Thankfully, it’s possible to download a reasonably recent release. Sadly though, the build hurdle was a sign of things to come, rather than a freak accident.
JGraph allows you to pretty much do anything with graphs, and a lot of things you shouldn’t do with them. Unfortunately it suffers from trying to be far too clever. For example, by default it has a hugely annoying set of key bindings that I’d bet most graphs do not require or even support. Things like cloning, grouping and suchlike. The approach in general seems to be ‘enable everything and force to the user to disable it’, with the cutesy opensource approach of never actually specifying how to disable stuff. Another oddity is that the documentation goes to some length to explain the distinction between graphs and trees (and how the latter is a subset of the former), yet JGraph itself often tries to uncomfortably shoehorn itself into some of the craziness that goes on in javax.swing.tree.
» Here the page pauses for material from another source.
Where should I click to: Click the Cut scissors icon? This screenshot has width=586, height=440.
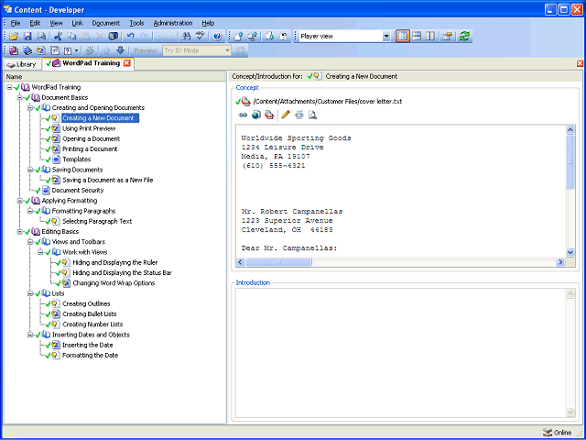tap(58, 37)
Then there’s the design issue. JGraph brags of being very much in the Swing mold. Amazing, it’s managed to outswing Swing. Not only do you have fullblown MVC (which swing does NOT have), but there’s also an extra layer of ‘views’. For anyone who has done a lot of swing work and tried to be strictly MVC, you’re probably twitching in discomfort now at the thought of having to deal with such a horrible design. It just doesn’t work. There’s no way of enforcing the contracts, and you end up with a big mess of classes where things are kinda-controller-kinda-model-kinda-view-kinda-somethingelse (varying degrees of each). Graph insertion can be done in so many ways that invariably, the model is modified by the view, the model modifies the controller, and there’s you crying like a little girl being drowned in a tub of congealing spaghetti.
Setting all that aside, there are also some foolish implementation choices. For example, there is an Edge.Routing interface (yes, it’s an inner interface, joyjoy). This interface gives you a list of points, and you’re free to define your own router and modify these points. The advantage of allowing this is that you can handle vertices that join onto themselves, or defining 90 degree angle lines between vertices. The problem with this though is that edges are often NOT just a list of points, and can well be curves of some sort or another. The current implementation, from what I can tell, makes it impossible to have a custom routing algorithm that does loops for self-references.
While it provides for huge flexibility, there are many points where the design was simply not thought out very carefully, and you end up having to contort yourself into all sorts of unseemly positions just to get it to look vaguely like what you had in mind.
Having said all that, JGraph really isn’t all that bad. I just wish it focused more on its core competencies and followed the ‘less is more’ principle, while having a rich set of class/libraries/sample code that handle all that extra gunk.